锵!
    决刀归鞘。
    道牧将决刀横放在大腿之间,“四下无人,阿萌又不可放,便由你来见证吧。”
    嚓嚓嚓,决刀剧烈颤抖,仿佛能明白道牧要做什么。决刀急促的颤抖频率似在劝阻道牧,可那规则的颤抖旋律又像在赞赏道牧。
    道牧还是不能领会决刀是为何意,就如同道牧不能领会阿萌在“哞哞”说什么。
    噗呋!
    “吾既为圣人,诸德圆满,诸恶寂灭。”道牧双臂猛地张开,亿万毛孔喷张,炽滚的怒血蒸腾出的热气将衣袍吹整烫平。
    “德无不备称圆,障无不尽称寂。”左手拿起生死簿,右手握来判官笔,拥在怀中。“吾求圆寂,而除魔染。圆满诸德,寂灭诸恶。”
    道牧头微微低垂,嗯嗯呀呀,似在哼唱儿时小曲,又像呢喃背诵经文。
    所谓圆寂,具足一切功德为圆,远离一切烦恼为寂,德无不圆,患无不寂。即舍去有漏杂染之境,归入无漏寂静涅槃界之谓。
    亦指离生死之苦,全静妙之乐,穷至极之果德。其中,就离生死之苦而言,贤圣命终即入于涅槃,为圆寂。
    牧牛城。
    候大壮骑着大黑驴,行于牧牛城曾经最繁华的大街道上。一边左顾右盼,一边考虑着要不要把狼辰鸡放养在道萌境地。

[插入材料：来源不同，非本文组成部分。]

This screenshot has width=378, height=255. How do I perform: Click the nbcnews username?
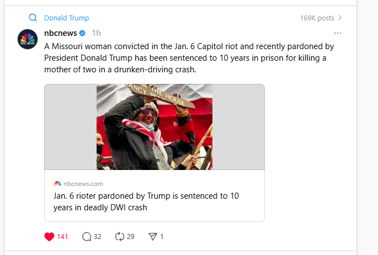[x=60, y=33]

    修仙者是往常百分之一不到,多数还在自己门派当中接受教诲。
    普通人受灾而来,灾灭而去,没有几多人愿意离开自己故土,来到一个陌生的地方,作为难民,寄人篱下,还不受人待见。
    精英阁。
    李焕衍早早就把牛郎叫醒,来到精英阁的天字一号楼的一个甲等厢房。
    “你这占卦推演之术,就没准过!”牛郎睡眼惺忪,跟烂泥似的瘫在椅子上,有气无力,“你自己来等就是了,为何还要拉我来跟你受罪。”

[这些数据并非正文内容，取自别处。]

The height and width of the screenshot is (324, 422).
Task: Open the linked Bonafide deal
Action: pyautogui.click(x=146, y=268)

    “占卦只能测天机迹象,推演只能从天机迹象之中,找到一个最靠谱的方向。”李焕衍把玩着手中九枚古朴铜钱,不仅不以此为耻,反而洋洋自得,以此为荣,“正所谓人心难测,天迹难从。准不准还得看主人公……”
    “得了!得了!……”牛郎一脸嫌弃对李焕衍摆手,“你那什么什么尊宫,本少听都没听过,你嘚瑟个屁呀!”

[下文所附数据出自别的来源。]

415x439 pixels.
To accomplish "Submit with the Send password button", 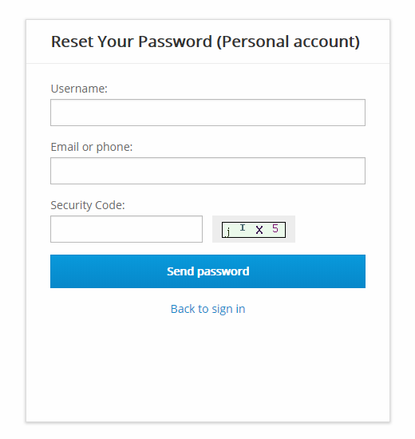I will (x=208, y=271).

    “唯我独尊宫!”李焕衍停止把玩铜钱,撇过头对着牛郎,竖眉瞪目,“如此朗朗敞口的教派,很难记吗?”
    “难记倒是不难记,少爷我是在替你害臊,说不出口。”牛郎瘪嘴,“咦惹!”像突然被泼冰水,打了个大哆嗦。
    “有甚么好害臊的?”李焕衍仰头嗤笑,斜眼俯视牛郎,铜钱在手上纷飞跳舞,像九只金色的蝴蝶。只见他左手揉了揉嗓子,咳几声,“我们唯我独尊宫……”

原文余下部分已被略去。